Comet Panstarrs Meets the Moon

Comet PanSTARRS appears in conjunction with the crescent Moon on the evening of March 12, 2013. This image was taken from San Simon, AZ using a Nikon D7000 and Nikkor 80-400 VR zoom lens (2 seconds, F/5.3, ISO 1000). Photo copyright 2013 by Fred Espenak

Comet PanSTARRS appears in conjunction with the crescent Moon on the evening of March 12, 2013.
This image was taken from San Simon, AZ using a Nikon D7000 and Nikkor 80-400 VR zoom lens (2 seconds, F/5.3, ISO 1000). Photo copyright 2013 by Fred Espenak

On March 12, sky watchers enjoyed an extra treat as Comet Panstarrs was joined by the crescent Moon only 1 and 1/2 days past its New phase. The pair were only separated by 4° and appeared low in the west during evening twilight.

After my success shooting a long image sequence of the comet the previous night and subsequently converting the sequence into a video (Comet Panstarrs – The Movie), I was determined to try it again tonight.

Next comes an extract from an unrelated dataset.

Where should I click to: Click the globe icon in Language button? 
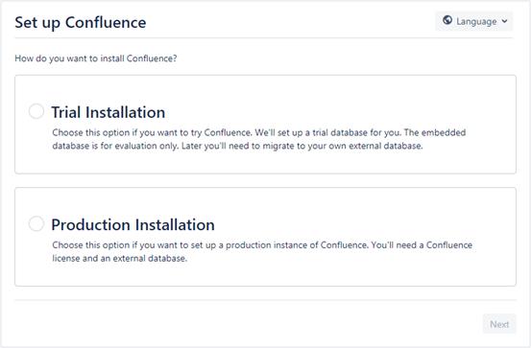447,20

Pat and I, along with astrophotographer buddy Joe Morris drove up to San Simon, AZ where we enjoyed a great view the previous night. My plan was to shoot the comet and Moon setting behind the most recognizable features of the Dos Cabezas Mountains. We arrived at one possible location about 10 minutes after sunset and quickly set up our tripods and cameras. As we waited for the glare of evening twilight to fade, we searched for the crescent Moon in binoculars. About 25 minutes after sunset, Joe picked out the razor thin crescent. I quickly took note of the Moon’s position and realized that it would set far to the north of my desired mountain composition. “Everybody back in the car! We’re moving south!” I shouted. Joe fired back with “You’ve got to be kidding!”, but Pat reassured him I was dead serious.

So back into the car went the cameras, tripods and people. I drove south and stopped several times to evaluate the Moon’s position, each time estimating where it would set. I finally found a location I liked – out came the cameras, tripods and people once again.

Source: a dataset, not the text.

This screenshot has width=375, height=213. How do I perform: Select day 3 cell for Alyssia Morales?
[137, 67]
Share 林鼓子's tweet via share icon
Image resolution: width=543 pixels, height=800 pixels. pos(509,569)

Within 10 minutes, we were all lined up along the side of the road and happily shooting the celestial spectacle of comet and crescent Moon. Because of the Moon’s young age, it was brightly illuminated in Earthshine (sunlight reflected off of Earth which illuminates the “dark” part of the Moon). Fortunately, the Moon did not overpower the fainter comet. Indeed, I found it easier to spot Panstarrs with the naked eye than on previous nights. I suspect this was due to the comet’s higher altitude tonight, allowing us to view it later in a darker sky.

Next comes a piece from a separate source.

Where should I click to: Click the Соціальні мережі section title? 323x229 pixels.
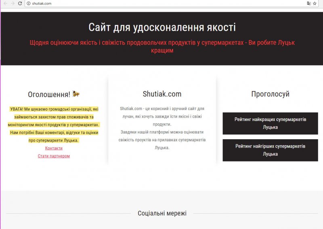pyautogui.click(x=162, y=213)
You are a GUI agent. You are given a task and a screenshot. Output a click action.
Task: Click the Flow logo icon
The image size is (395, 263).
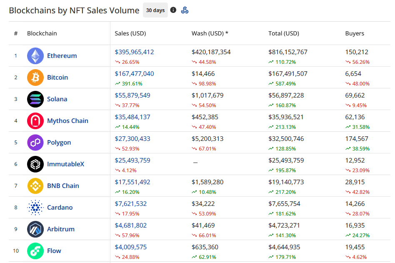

Comet PanSTARRS and the crescent Moon appear above the Dos Cabezas Mountains, Arizona shortly before setting. Photo copyright 2013 by Fred Espenak

Comet PanSTARRS and the crescent Moon appear above the Dos Cabezas Mountains, Arizona shortly before setting. Photo copyright 2013 by Fred Espenak

We watched in awe as Panstarrs and the Moon set on opposite sides of the tallest mountain peak in the Dos Cabezas. Time to pack up, drive home, download and process images! (see the finished result below)

Fred Espenak

On the evening of March 12, 2013, Comet PanSTARRS and the crescent Moon were captured in a time lapse sequence as they set over the Dos Cabezas Mountains in Arizona. Nikon D300 and Nikkor 18-200 VR zoom lens. Comet PanSTARRS and the Moon copyright 2013 by Fred Espenak on Vimeo.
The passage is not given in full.